Another U.S. company, Illinois-based Ervin Equipment, is no Mexico newcomer. Ervin has been a successful distributor in Mexico for 20 years. The Illinois-based company operates out of Mexico City, Monterrey, Chihuahua and across the Texas border in Laredo and El Paso.

“We’ve been dedicated to Mexico for years,” says Ervin’s John Connor. “We serve construction, mining and other industries. Our specialty sales people have given us continual growth. We expect that to continue in 2013.”

Ervin sells both new and used trailers in Mexico, although he did not offer specific numbers. Demand for dry vans, lowboys, flatbeds and tankers, he says, has been steady. Ervin’s sales of Wabash National products have been especially strong in Mexico.

Connor notes a broader trend, maintaining that Mexican industries have been “very accepting of U.S. products.”
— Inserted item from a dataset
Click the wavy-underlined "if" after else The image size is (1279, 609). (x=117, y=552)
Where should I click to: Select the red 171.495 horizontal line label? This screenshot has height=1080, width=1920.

He adds. “That acceptance has been very helpful to our company. We expect to keep doing good business there.”

Ervin and other U.S. companies enjoy a vital advantage when selling to Mexico.

“Companies there are managed very conservatively,” Connor says. “They do not like to operate with lots of debt. About 90 percent of our sales to Mexico are cash transactions. We receive a wire transfer or other form of (electronic) payment. When one of our products reaches a customer in Mexico, the customer has already paid for it. “

A spokesman for Tradelossa, an important heavy-haul company in Mexico, explains the reason for that conservative approach.

When you burn your tongue sipping hot milk, he asserts, you’ll probably never do it again.

Mexico’s economy has taken several severe, unexpected thrashings. A heavily leveraged company, already wobbling with too much debt, enters crisis mode when an economy tanks. It risks yet another tongue burning.

Business wisdom has come to Mexican companies such as Tradelossa, which continues to expand without risky borrowing.

After going through economic hard times, the leadership of Tradelossa and many other Mexican companies has grown from that turmoil. That firming experience has shaped leadership style.

If you’re growing, do as much as you can without borrowing. That caution has marked Tradelossa’s steady progress.

“If someone had left our company five years ago, he would have remembered us as a family-size business,” the spokesman says. “If that person would come back now, he would see us as an institution, a much more formal company. Five years ago, we were probably half our current size.”

During its advancement, the spokesman asserts, Tradelossa has not wavered from three founding principles: Service as a core value; maintaining internal processes; and staying financially cautious.

At Tradelossa, project acceptance has been a bit less conservative. The Monterrey-based company operates in power, oil and gas, renewables, petrochemicals, mining and manufacturing.

Success is easily validated. Tradelossa has earned two SC&RA Job of the Year awards.

Global Cranes Sales, Ervin Equipment and Tradelossa each expects steady 2013 growth for Mexico. If an unanticipated twist gets in the way, Tradelossa will be financially ready.

“Avoiding long-term debt has been one reason for our success,” the spokesman explains. “It gives us a lot of flexibility. We limit our growth to moving as fast as we wish to move.”

Watching the company’s advance from family-type business to heavy-haul institution, you’ve got to admire Tradelossa’s plan and pace.